Periodically I browse other marketing company websites. I like to see what my competitors are up to, how they present themselves and the services they offer. Recently I noticed something as I cruised from website to website, for the most part, the sidebars are gone.
At first I found it disorienting. I like sidebars, they lend a bit of consistency as I move from page to page. They also provide quick shortcuts to other relevant information.
But the more I thought about it, the more I realized having the same sidebar on every page was really more a function of the limitations of some of the software tools used to build websites. Older versions of programs like WordPress did not allow for custom website sidebars on different pages.
The static sidebar doesn’t provide enough benefits for site visitors who have different needs on different pages. It actually limits your ability to serve up the most relevant content on every page. With new themes like WordPress Divi, custom sidebars are easy to create on each page and just as easy to omit completely.
And then there is mobile
Most mobile responsive themes drop the sidebar to the bottom of the page assuming it is less important than the core page content. As more and more of your visitors are coming to you on mobile devices, fewer and fewer are actually seeing your sidebar.
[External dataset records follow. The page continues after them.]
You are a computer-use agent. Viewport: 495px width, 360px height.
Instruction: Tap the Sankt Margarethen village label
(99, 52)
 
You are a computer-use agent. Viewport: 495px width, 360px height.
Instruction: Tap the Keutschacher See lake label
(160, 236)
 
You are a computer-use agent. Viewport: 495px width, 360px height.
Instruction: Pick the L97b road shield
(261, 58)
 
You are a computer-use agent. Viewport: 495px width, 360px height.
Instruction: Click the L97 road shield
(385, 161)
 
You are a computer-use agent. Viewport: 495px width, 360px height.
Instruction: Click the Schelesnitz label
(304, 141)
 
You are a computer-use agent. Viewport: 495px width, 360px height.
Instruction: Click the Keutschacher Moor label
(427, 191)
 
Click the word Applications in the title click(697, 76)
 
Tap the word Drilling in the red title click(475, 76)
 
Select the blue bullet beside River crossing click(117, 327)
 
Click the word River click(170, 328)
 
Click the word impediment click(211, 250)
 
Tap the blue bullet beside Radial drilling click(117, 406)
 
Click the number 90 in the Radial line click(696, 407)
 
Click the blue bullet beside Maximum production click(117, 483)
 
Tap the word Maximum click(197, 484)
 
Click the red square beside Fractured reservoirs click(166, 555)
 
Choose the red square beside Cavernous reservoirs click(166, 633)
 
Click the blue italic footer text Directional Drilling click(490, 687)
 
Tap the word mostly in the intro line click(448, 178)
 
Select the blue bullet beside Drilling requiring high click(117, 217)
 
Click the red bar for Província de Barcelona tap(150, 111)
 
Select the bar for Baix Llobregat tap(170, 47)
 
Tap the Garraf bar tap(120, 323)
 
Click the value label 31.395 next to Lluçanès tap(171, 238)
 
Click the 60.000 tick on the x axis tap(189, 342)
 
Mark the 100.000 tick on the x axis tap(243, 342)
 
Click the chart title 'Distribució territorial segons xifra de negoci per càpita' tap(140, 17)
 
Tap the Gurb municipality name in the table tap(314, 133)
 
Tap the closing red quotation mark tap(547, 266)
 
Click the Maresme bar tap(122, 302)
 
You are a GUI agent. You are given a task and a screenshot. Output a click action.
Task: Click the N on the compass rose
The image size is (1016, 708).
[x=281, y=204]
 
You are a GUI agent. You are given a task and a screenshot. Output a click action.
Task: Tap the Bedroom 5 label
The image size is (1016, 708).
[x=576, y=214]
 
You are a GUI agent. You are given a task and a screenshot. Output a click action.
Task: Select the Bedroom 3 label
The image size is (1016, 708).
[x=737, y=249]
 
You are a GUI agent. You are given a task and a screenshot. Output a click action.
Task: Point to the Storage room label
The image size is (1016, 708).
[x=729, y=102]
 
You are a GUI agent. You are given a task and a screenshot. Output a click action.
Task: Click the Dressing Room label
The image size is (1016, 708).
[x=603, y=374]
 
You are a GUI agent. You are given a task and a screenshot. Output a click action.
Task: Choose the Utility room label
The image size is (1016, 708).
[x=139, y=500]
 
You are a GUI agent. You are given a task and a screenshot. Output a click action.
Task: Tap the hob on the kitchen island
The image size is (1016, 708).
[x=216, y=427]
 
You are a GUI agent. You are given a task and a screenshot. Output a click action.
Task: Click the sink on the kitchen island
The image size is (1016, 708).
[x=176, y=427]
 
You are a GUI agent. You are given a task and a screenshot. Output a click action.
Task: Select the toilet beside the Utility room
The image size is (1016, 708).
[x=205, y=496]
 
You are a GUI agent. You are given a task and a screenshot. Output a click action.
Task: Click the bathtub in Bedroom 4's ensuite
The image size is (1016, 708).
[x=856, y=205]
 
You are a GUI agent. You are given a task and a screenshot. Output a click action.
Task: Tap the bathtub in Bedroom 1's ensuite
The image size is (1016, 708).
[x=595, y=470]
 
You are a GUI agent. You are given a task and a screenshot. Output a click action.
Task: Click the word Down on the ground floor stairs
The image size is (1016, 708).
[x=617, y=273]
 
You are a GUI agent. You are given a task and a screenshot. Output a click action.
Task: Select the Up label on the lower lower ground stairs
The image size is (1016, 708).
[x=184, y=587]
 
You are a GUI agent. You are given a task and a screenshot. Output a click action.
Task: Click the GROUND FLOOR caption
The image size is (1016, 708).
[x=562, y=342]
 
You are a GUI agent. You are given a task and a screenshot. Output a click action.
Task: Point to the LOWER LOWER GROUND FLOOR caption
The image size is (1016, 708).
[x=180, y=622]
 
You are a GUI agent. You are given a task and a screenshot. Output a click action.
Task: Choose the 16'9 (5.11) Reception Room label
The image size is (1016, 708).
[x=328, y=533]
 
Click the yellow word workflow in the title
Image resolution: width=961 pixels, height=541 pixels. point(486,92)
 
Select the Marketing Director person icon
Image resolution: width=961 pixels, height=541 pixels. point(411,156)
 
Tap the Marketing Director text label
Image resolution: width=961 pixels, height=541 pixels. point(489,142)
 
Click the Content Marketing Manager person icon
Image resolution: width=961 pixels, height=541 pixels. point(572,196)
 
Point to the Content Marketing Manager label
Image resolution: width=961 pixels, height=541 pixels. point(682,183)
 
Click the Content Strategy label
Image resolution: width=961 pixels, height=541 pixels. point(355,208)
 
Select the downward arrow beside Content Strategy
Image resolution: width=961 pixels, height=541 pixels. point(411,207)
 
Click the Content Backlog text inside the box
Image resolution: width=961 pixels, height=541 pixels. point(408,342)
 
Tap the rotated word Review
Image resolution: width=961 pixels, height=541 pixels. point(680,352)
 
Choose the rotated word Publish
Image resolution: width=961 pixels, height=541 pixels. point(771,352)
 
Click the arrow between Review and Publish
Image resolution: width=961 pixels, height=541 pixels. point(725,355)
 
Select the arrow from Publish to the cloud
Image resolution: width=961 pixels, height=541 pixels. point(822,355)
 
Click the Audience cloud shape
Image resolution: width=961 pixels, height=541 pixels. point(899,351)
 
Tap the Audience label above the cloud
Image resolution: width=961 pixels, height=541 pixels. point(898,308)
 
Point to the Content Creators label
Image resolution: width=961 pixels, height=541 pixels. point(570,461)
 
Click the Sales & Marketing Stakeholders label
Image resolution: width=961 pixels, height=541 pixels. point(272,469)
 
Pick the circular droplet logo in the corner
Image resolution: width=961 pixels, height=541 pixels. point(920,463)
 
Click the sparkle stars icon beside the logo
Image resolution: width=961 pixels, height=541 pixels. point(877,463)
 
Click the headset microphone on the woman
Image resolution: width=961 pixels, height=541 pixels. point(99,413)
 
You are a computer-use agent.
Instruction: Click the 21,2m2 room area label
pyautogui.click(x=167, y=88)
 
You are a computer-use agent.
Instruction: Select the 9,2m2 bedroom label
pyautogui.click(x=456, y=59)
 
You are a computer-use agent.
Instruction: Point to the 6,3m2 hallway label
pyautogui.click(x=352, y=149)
Custom interior pages are in
So if sidebars are on their way out, what is replacing them? We are seeing an explosion in custom interior pages; each one carefully constructed to serve as a landing page with the most relevant information presented at the top of the page. Sometimes that is a form or link which normally would be presented in the sidebar. Other times, it is a large graph, chart or video. Freeing yourself from the constraints of the sidebar allows you to present the most relevant information on each page, creating the best experience for website visitors.
The pain of letting go
I suppose you are wondering if you should run out and get rid of your sidebars. The answer is not as easy as the question. Here’s why:
- Those glorious, expansive pages work well when you have enough content to fill them. For sites which are relatively light on content, the sidebar helps compensate for the lack of detailed information, giving each page a feeling of completeness
- Abandoning the sidebars requires planning and serious consideration to the primary action you want visitors to take on each page. The sidebar lets you try to serve two masters for a little while longer.
Letting go, slowly
Just as I finally gave up the rotating slide show, I know I will eventually give up the sidebar on the Roundpeg site. For now, we have eliminated it from pages where it doesn’t add value such as our portfolio, case studies and meet the team pages. The rest will follow over time as we decide what will enhance the user experience on each page.